**Work item:**
The expected output is each line in the data below that includes the string "agent".

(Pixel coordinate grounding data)
↓↓↓

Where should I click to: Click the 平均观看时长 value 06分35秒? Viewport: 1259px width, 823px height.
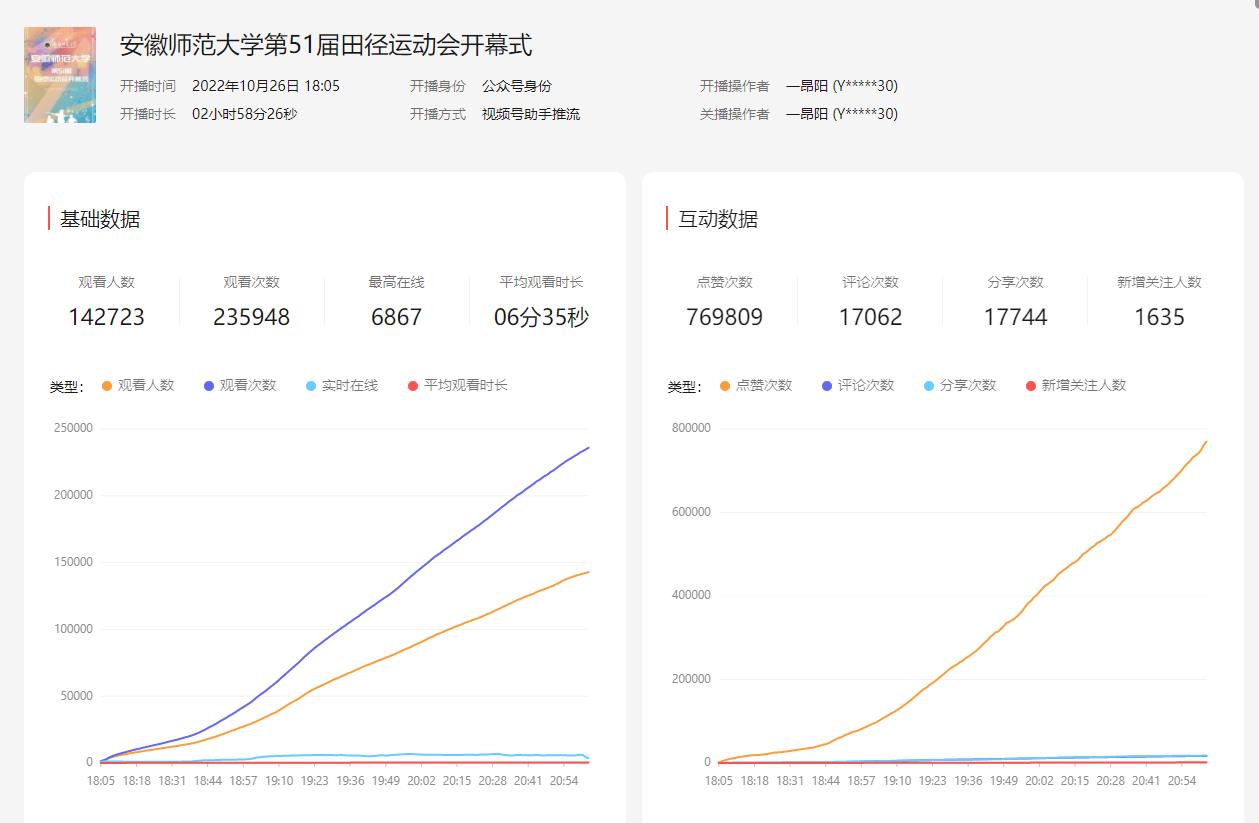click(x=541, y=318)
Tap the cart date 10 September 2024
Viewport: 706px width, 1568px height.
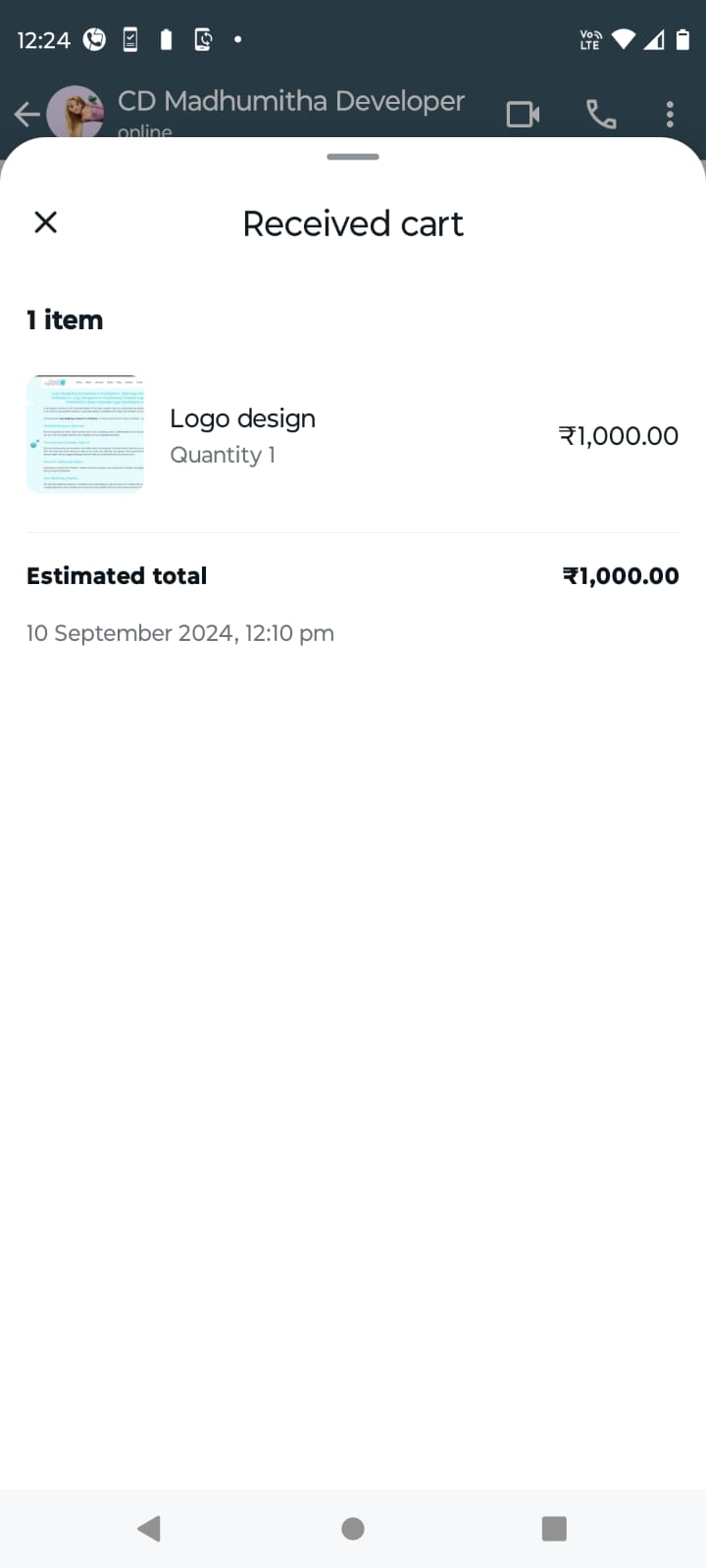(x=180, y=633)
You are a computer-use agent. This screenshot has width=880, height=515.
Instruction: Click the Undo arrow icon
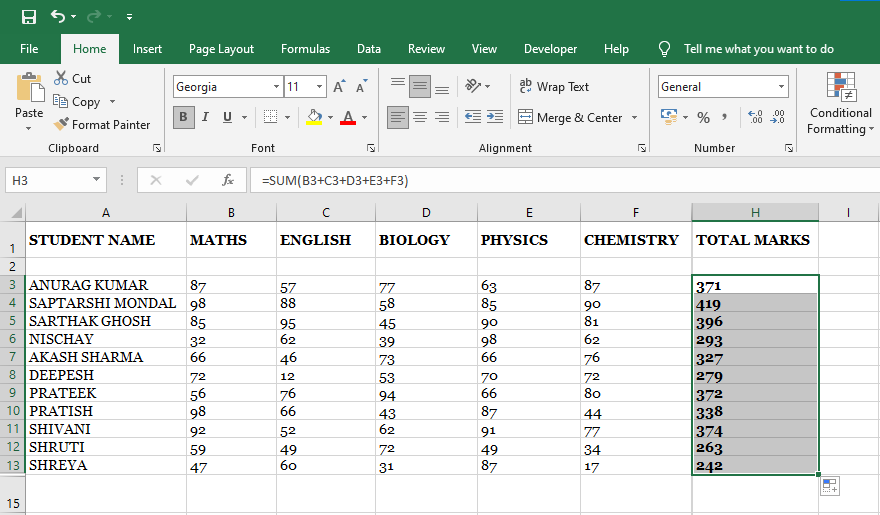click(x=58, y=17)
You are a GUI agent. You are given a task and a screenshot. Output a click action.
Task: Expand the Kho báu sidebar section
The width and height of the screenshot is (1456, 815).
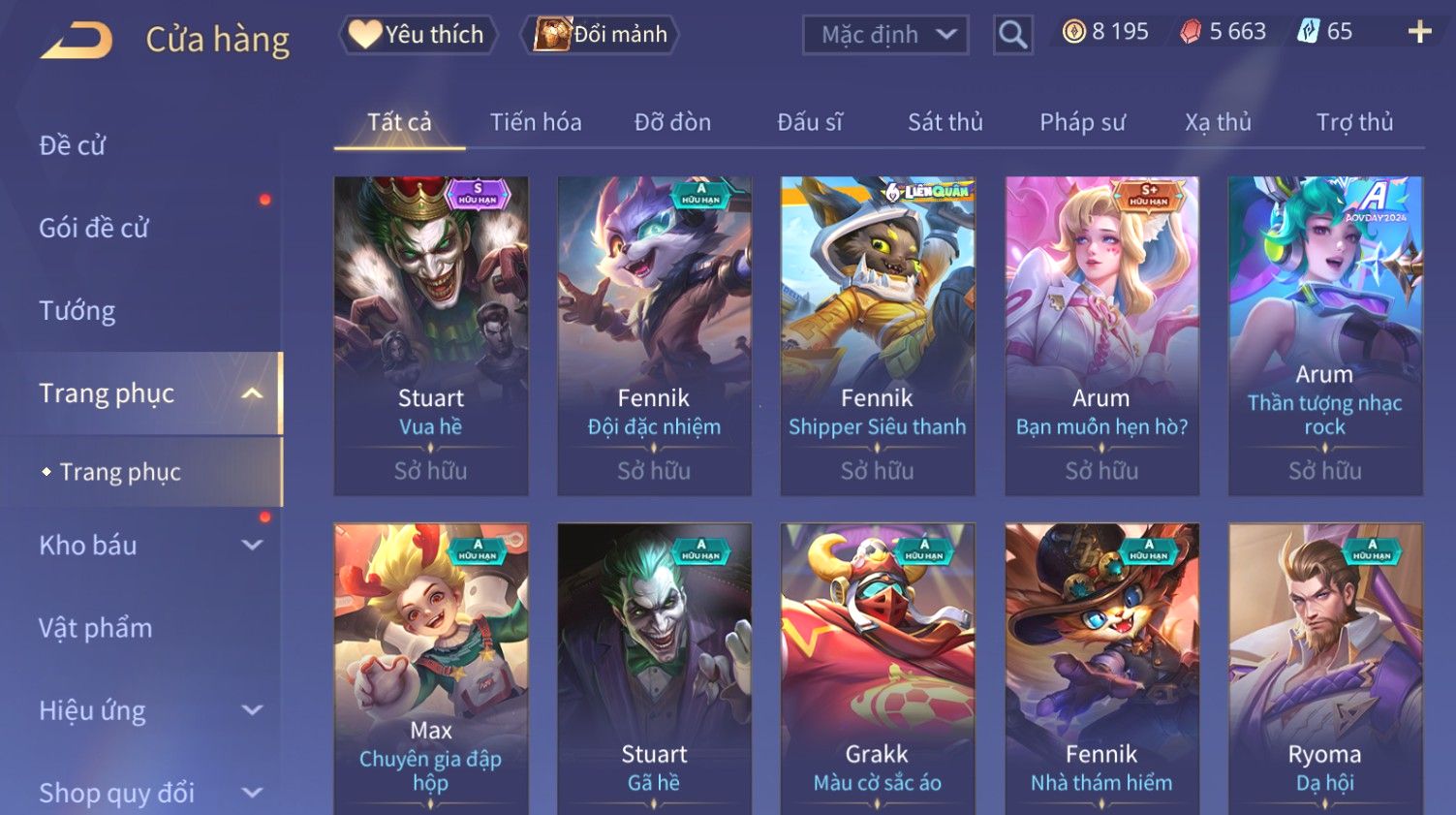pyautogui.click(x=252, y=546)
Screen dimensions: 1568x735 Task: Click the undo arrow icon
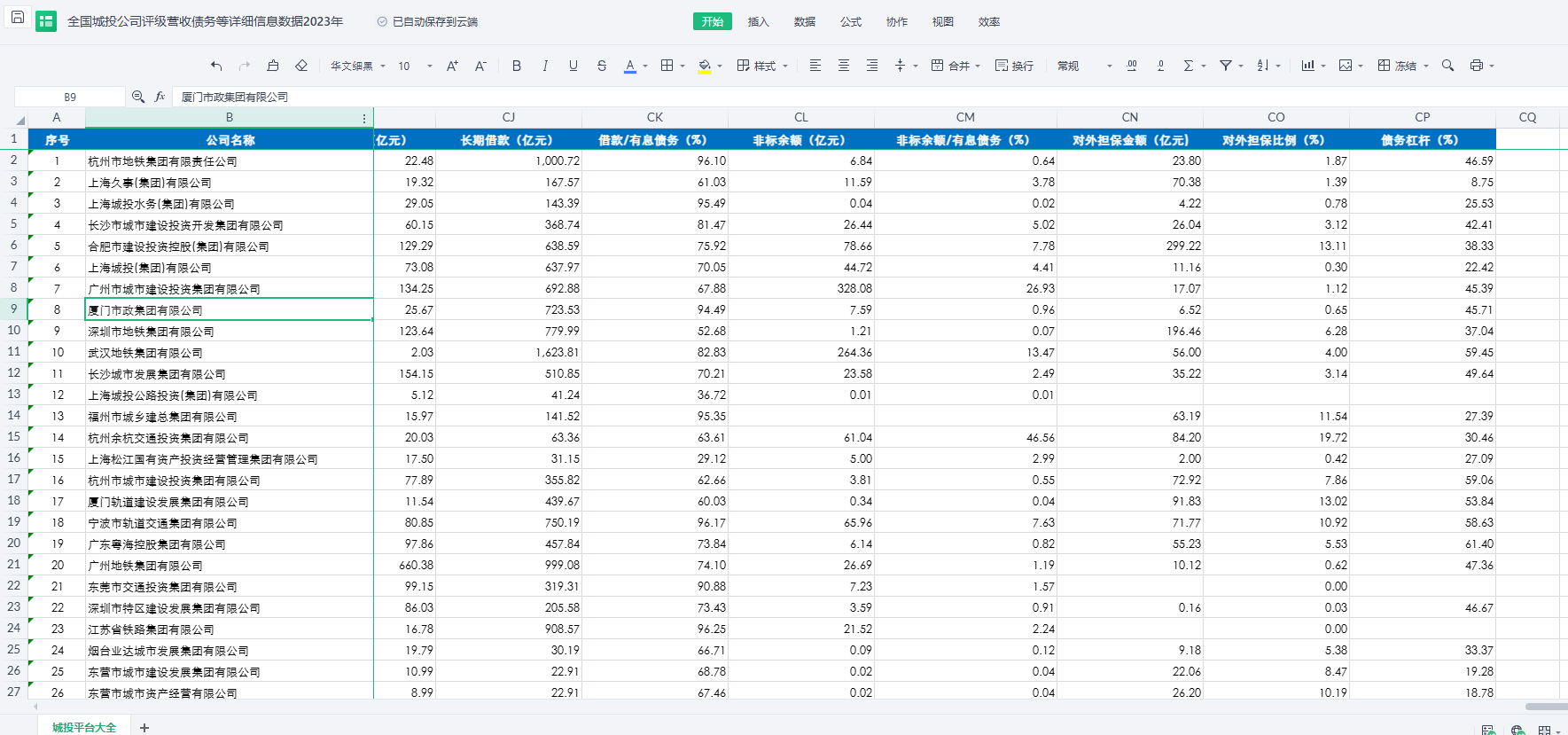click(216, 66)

↑↑↑

**Expected output:**
You are a computer-use agent. This screenshot has width=880, height=515.
You are a GUI agent. You are given a task and a screenshot. Output a click action.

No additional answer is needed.